Louis Kahn

Born:

February 20, 1901, Kuressaare, Estonia

Died:

March 17, 1974 (age 73), Pennsylvania Station, New York City, US

Louis Kahn treated architecture as a problem of order. A building, for him, had a moral anatomy: served spaces (the places we gather, think, learn) and servant spaces (the ducts, stairs, pipes that make it all possible). Out of that split came structure.

Kahn spoke of materials with ethical clarity: if a brick wanted an arch, it was the architect’s job to listen. And under his hand, it usually became a question: What does space want to be?

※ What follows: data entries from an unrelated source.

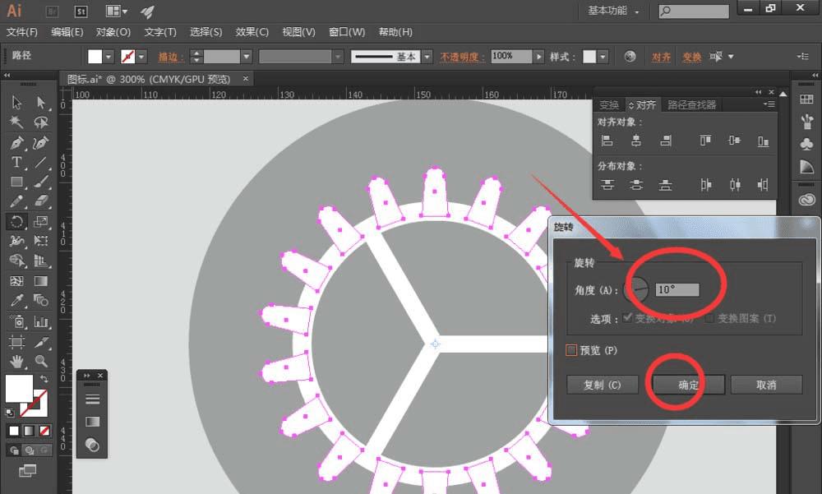Screen dimensions: 822x494
Task: Click the 角度 angle input field
Action: point(677,289)
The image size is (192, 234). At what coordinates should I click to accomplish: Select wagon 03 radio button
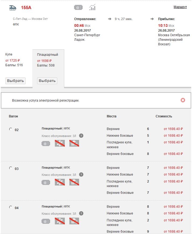tap(11, 168)
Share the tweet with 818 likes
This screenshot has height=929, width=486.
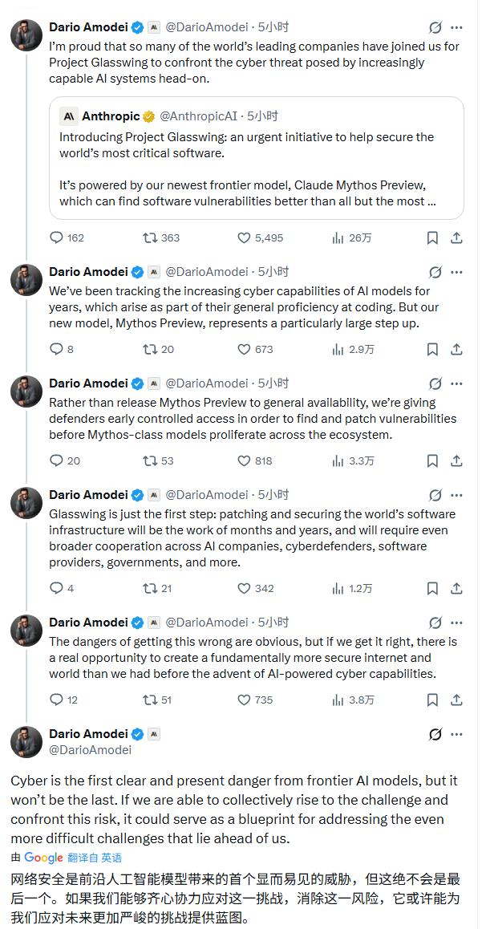tap(456, 460)
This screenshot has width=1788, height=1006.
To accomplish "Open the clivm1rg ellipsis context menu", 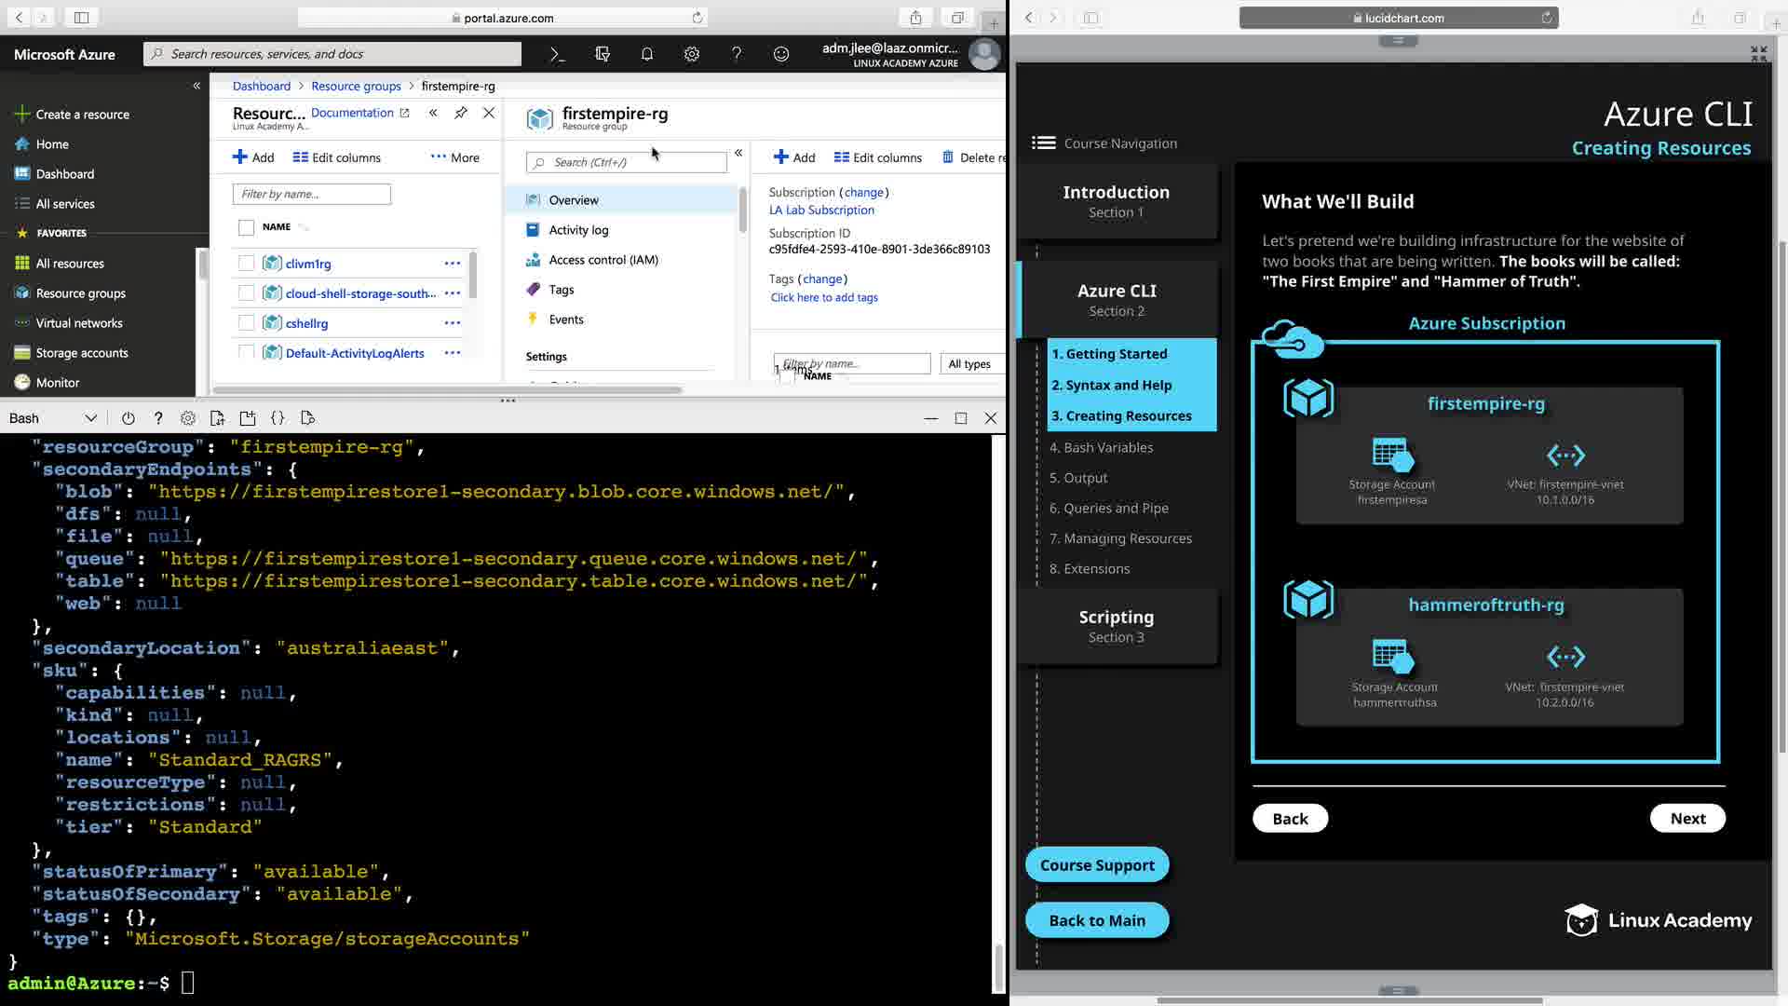I will click(x=453, y=264).

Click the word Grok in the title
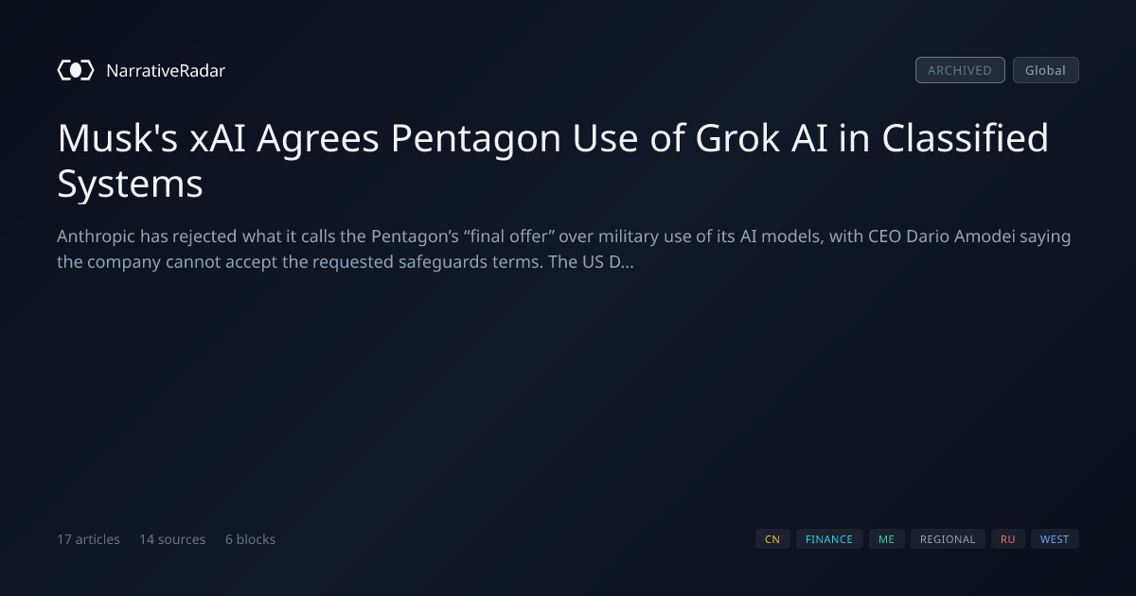coord(739,138)
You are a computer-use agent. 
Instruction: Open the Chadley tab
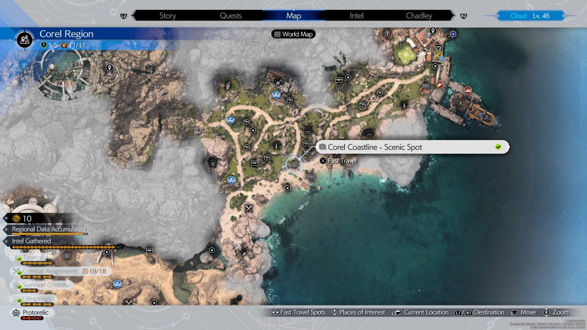[x=419, y=16]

Where Wright made space flow, Kahn made it pause. Geometry, light, and void became instruments of focus. His architecture was deliberate, almost liturgical.

Salk Institute (1965)

Two monumental wings of labs, mirrored in form and function, split by a courtyard of sky, water, and silence. Concrete as a vessel for contemplation.

The Salk Institute
Part 1. Founding and Forming
Jonathan Salk and Nathaniel Kahn, sons of Jonas Salk and Louis Kahn respectively, discuss their fathers’ relationship to each other and to the Salk Institute.

Kimbell Art Museum (1972)

Barrel vaults diffuse daylight across galleries with surgical precision. The architecture disappears into atmosphere—until you realize it’s doing everything.

Ruler

National Assembly Building, Dhaka (1982)

A geometric monolith of voids and mass. Completed posthumously under the supervision of Kahn’s associates, it became one of the most influential civic buildings of the 20th century.